Il y en a énormément. En vrac: Bill Evans, Keith Jarrett, Samson François, Martha Argerich, Vladimir Horowitz, Art Tatum, Bud Powell, Thelonius Monk, Michel Petrucciani, Mulgrew Miller, Hank Jones, Tommy Flanagan, Cedar Walton, Kenny Barron, Enrico Pieranunzi, Winton Kelly, Herbie Hancock, Chick Corea, Kenny Kirkland, Lazar Berman, Lennie Tristano, Phineas Newborn Jr., Tete Montoliu… sans oublier Rachmaninov, Chopin, Liszt, Bach… John Coltrane, Charlie Parker, Charles Mingus, Duke Ellington, Wayne Shorter…

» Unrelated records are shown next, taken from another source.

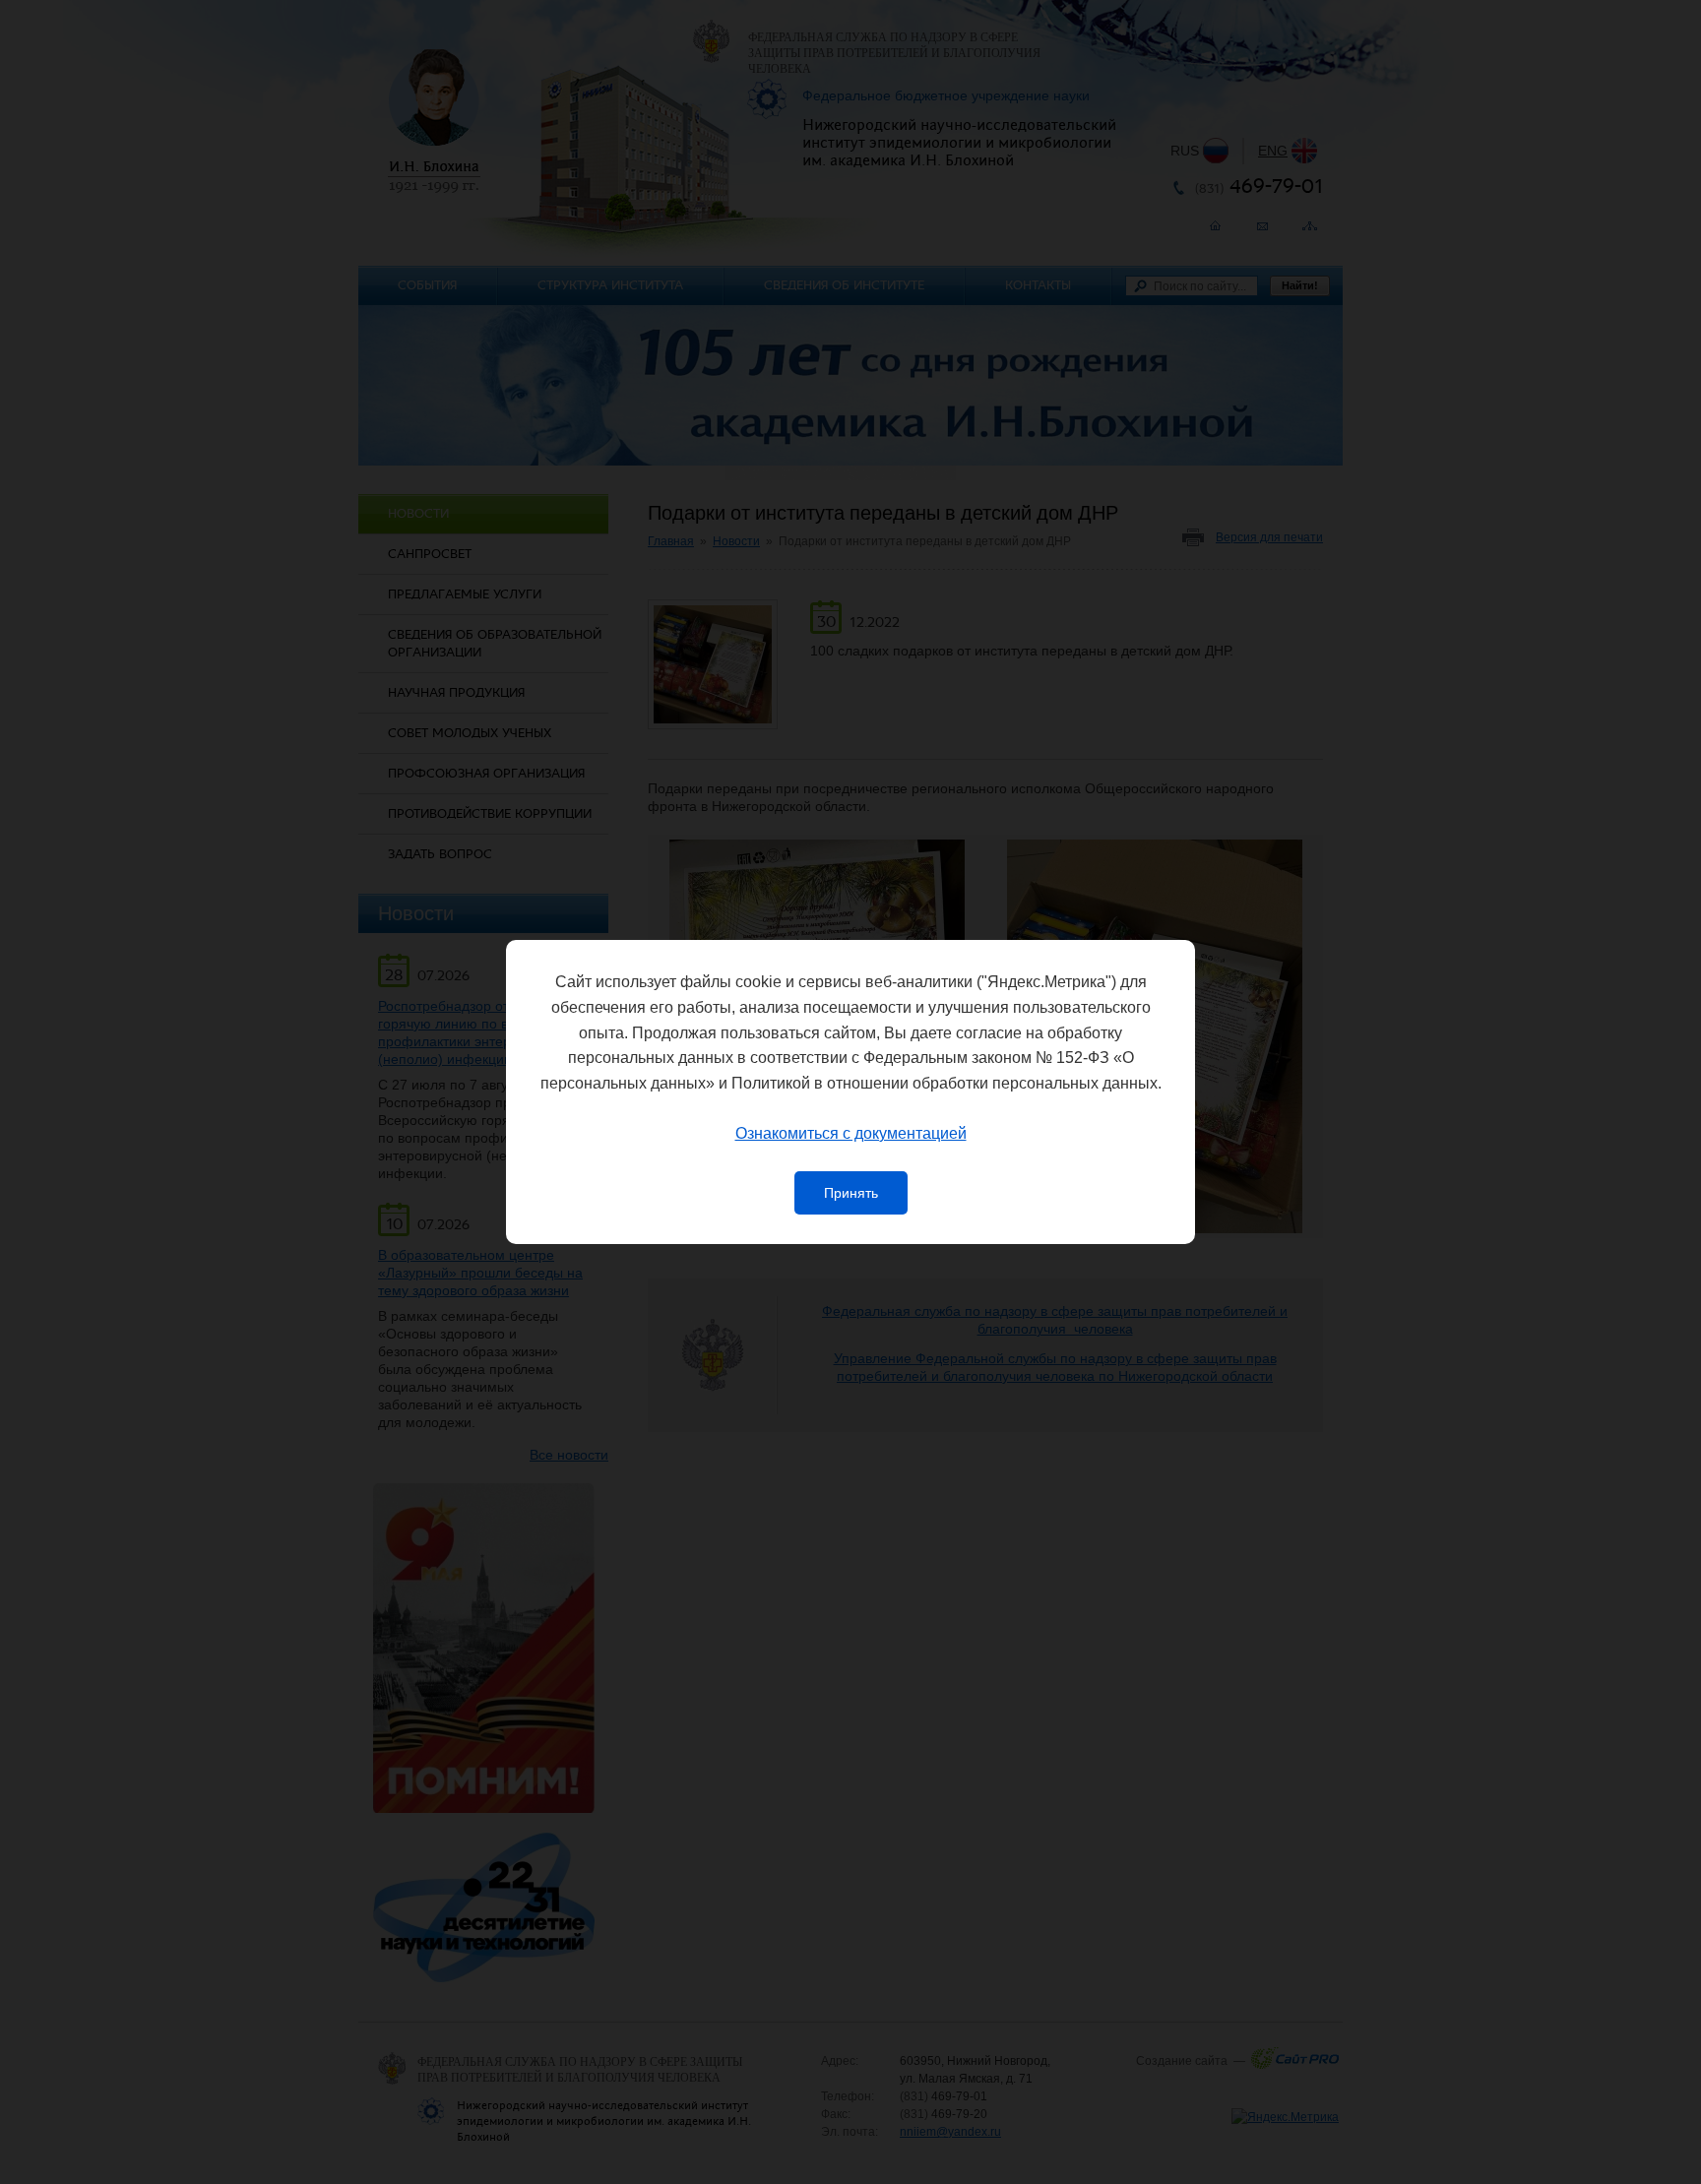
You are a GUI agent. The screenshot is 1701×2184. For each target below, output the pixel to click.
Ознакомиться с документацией (851, 1133)
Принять (851, 1193)
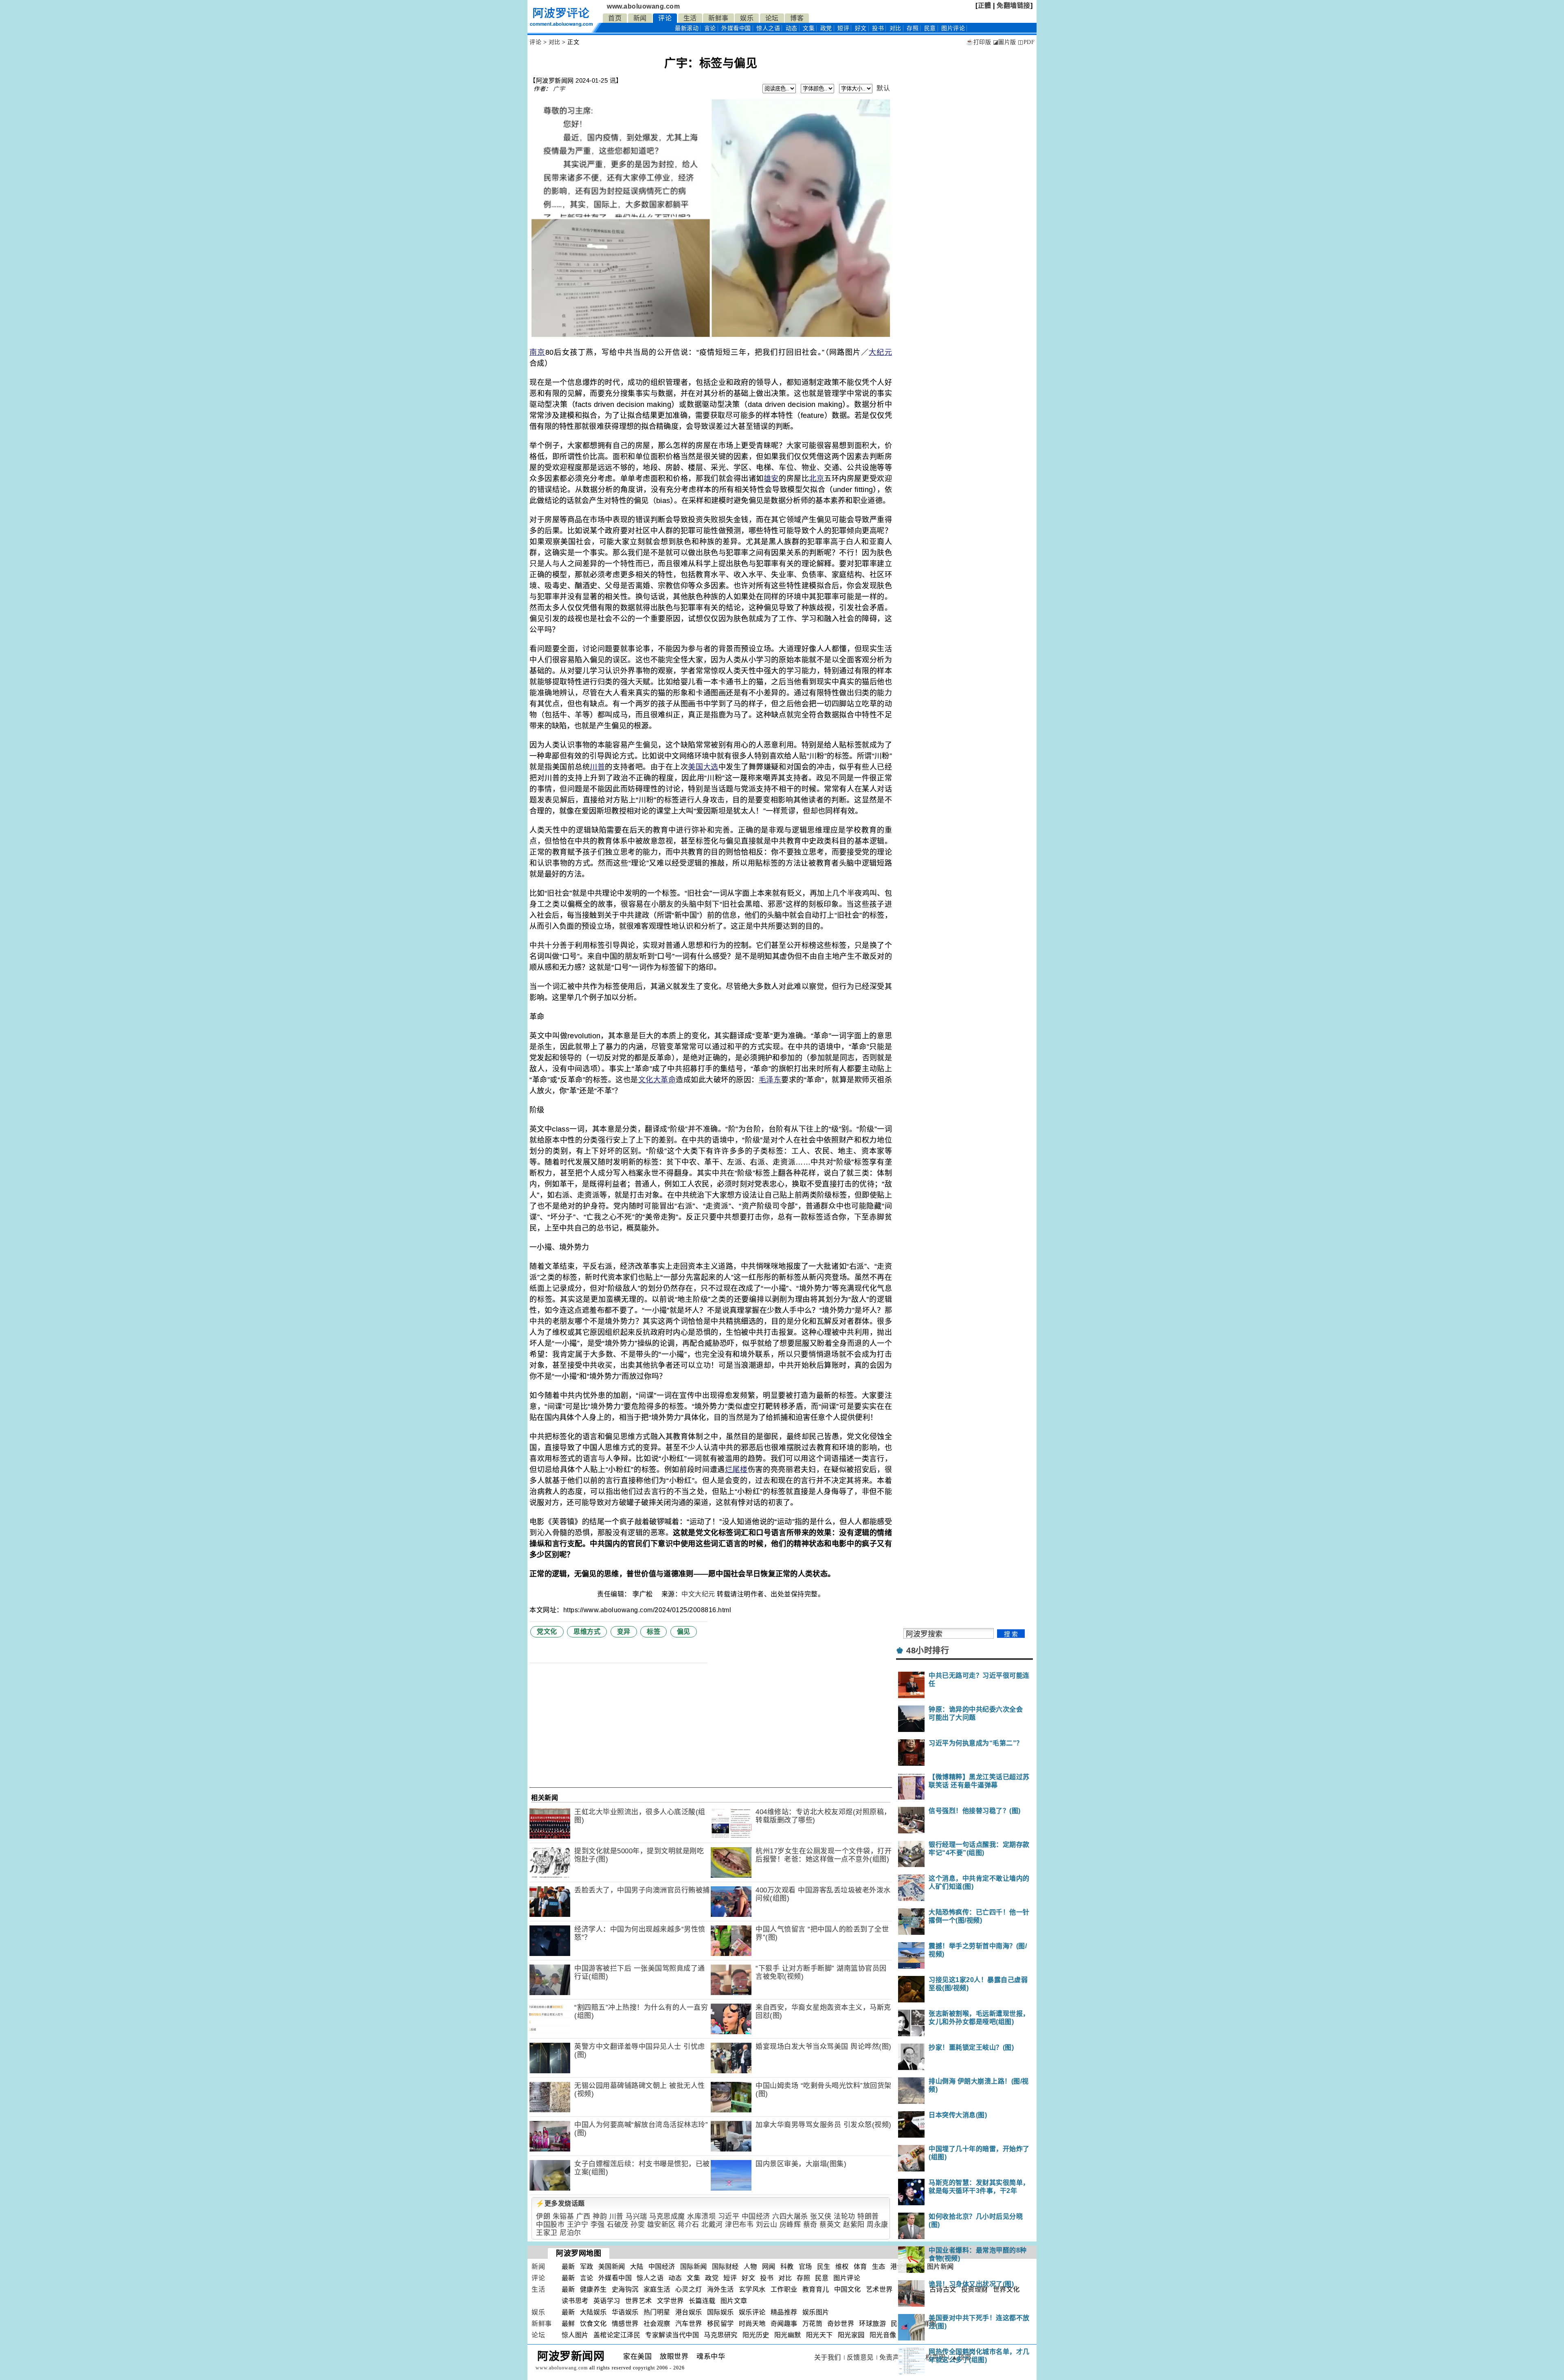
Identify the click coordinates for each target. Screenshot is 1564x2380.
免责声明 (892, 2357)
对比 (895, 28)
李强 (598, 2224)
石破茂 (617, 2224)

Comment s’est déroulé votre début de carrière?

 

N'ayant jamais pensé en terme de carrière, je ne saurais dire. Elle n'a donc sûrement jamais démarré! (Rires) Mes débuts se sont plutôt bien passés: j'ai sorti mon premier disque à 26 ans –qui a été bien accueilli, au point d'avoir un bel article dans Le Monde, ce qui ne s'est jamais reproduit depuis d'ailleurs! (Rires). Je jouais très régulièrement au Petit-Opportun les cinq dernières années de son existence avec encore à l'époque des concerts sur deux, trois, quatre jours d'affilée, et dans d'autres clubs également. La vie parisienne était encore assez agréable à cette époque-là.

 

Parallèlement, vous avez commencé à enseigner. Qu’est-ce qui vous paraît important de transmettre à vos élèves?

 

En fait, j'ai commencé à donner des leçons de piano à 18 ans, mais je me suis vraiment mis à enseigner sérieusement vers 22-23 ans, notamment quand Bernard Maury m'a demandé d'être l'un de ses assistants à l'Ecole Supérieure de Jazz, à Beaubourg, école qui préfigurait la Bill Evans Piano Academy. J'ai aussi dirigé l'école Paris Jazz School pendant deux ou trois ans, une école de jazz dédiée à la pratique amateur. Je suis très réservé quant aux écoles de formation professionnelle. C’était une belle équipe d'une douzaine de profs dont Jean-Paul Adam (as), Jean-Pierre Thirault (ts), Déborah Tanguy (voc), Joël Bouquet (p), Hugo Lippi (g) et le regretté Claude Mouton (b). Selon moi, ce qui est important à faire passer, c'est trouver son son, son espace, son phrasé… Ce qui suppose qu'une bonne partie de la technique pianistique et de la compréhension harmonique doivent être acquises. Etre en recherche de soi, explorer et découvrir petit à petit, quel que soit le niveau d'ailleurs. Le plus important étant aussi la joie, le plaisir, le désir de jouer au piano, et non pas de jouer du piano, comme disait Samson François, l'un des plus grands poètes de l'instrument.

 

Le trio est votre formation privilégiée…

 

Parce qu'un trilogue est ternaire et crée automatiquement du rebond. Le trio piano-contrebasse-batterie est la formule reine pour un pianiste. Il permet de multiples échanges ainsi qu'une large palette de jeux et une stabilité rythmique pour le soliste. Trois individualités qui s'écoutent et se répondent, avec une liberté qui devient plus restreinte au-delà de trois, font qu'il y a un mouvement circulaire dans lequel il y en a toujours un pour booster les deux autres. Comme le triptyque humain avec le corps, l'esprit et l'âme. Et aussi la Sainte Trinité, le tricycle et la trilogie du Seigneur des Anneaux! (Rires) J'aime également le solo, le duo, le quartet, le quintet… L'espace dans lequel s'inscrit le piano est différent selon la formation.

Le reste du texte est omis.